Proposed airport privatization will drive up costs for travellers, say CEOs
Transport Canada says it's still consulting with industry experts and no decisions have been made
Airports across Canada are warning consumers about potential federal changes they say could drive up costs for consumers.
"What's happening is that people look around, especially from finance, and say, 'Well that's a heck of an asset, let's sell that off,'" said Craig Richmond, CEO of Vancouver International Airport.
"The problem with that is, if you sell it off, we would be worth a lot of money, and then whoever bought it has to make that money back. And we know that's going to drive costs up."
Transport Canada is currently consulting with industry experts on a review of the Transportation Act that was tabled earlier this year.
Objectives of the review, which was initiated by the previous federal government, include, "improving the health of the air transport sector in Canada."

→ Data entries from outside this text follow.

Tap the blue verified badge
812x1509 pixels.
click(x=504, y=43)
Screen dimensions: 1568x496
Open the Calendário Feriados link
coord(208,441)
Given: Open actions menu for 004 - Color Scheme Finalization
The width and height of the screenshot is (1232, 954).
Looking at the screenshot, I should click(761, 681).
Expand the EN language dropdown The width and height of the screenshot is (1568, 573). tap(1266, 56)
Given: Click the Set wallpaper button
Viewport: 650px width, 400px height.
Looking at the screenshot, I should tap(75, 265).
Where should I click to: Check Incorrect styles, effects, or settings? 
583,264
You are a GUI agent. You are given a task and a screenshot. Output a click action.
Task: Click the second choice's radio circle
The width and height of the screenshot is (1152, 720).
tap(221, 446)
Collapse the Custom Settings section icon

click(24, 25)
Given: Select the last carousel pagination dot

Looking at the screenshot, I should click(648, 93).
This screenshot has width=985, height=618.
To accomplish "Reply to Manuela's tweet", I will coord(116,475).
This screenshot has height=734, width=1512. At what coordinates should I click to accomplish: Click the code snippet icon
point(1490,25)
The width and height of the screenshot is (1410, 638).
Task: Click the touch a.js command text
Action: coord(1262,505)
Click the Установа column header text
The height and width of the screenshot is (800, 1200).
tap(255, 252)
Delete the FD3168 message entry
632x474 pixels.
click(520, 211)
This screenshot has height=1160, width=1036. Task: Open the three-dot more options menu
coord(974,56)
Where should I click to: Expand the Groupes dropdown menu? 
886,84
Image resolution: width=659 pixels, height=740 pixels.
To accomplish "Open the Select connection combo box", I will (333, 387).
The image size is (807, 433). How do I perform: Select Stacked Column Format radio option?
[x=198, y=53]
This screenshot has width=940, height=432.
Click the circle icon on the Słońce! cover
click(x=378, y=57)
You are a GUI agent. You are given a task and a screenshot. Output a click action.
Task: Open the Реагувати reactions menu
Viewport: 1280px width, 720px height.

"The world is changing and moving inevitably towards a liberal open market for air services," says the report.
"A system based on competition, market forces and the user-pay principle is the best means to deliver a robust air transport sector in most cases."
Craig Richmond and Ottawa International Airport CEO Mark Laroche recently penned their concerns about the changes in an op-ed published in the Globe and Mail.
Moving towards privatization
Major airports across Canada, including Vancouver's, are currently operated by non-profit private companies governed by local boards.
According to the report, up to 25 per cent of their costs go towards paying the federal government rent for infrastructure and land, as well as municipal taxes.
One of the report's recommendations includes, "moving within three years to a share-capital structure ... with equity-based financing from large institutional investors."
This change would be accompanied by legislation to protect commercial and national interests, according to the report, and there would likely be some limits on the amount of foreign ownership.
But Richmond says operating an airport with a goal of benefiting overseas investors won't benefit consumers.
"I think it would be a mistake to sell it off to a private company for a one-time hit," he said. "Right now the airport is purpose-driven, not profit-driven."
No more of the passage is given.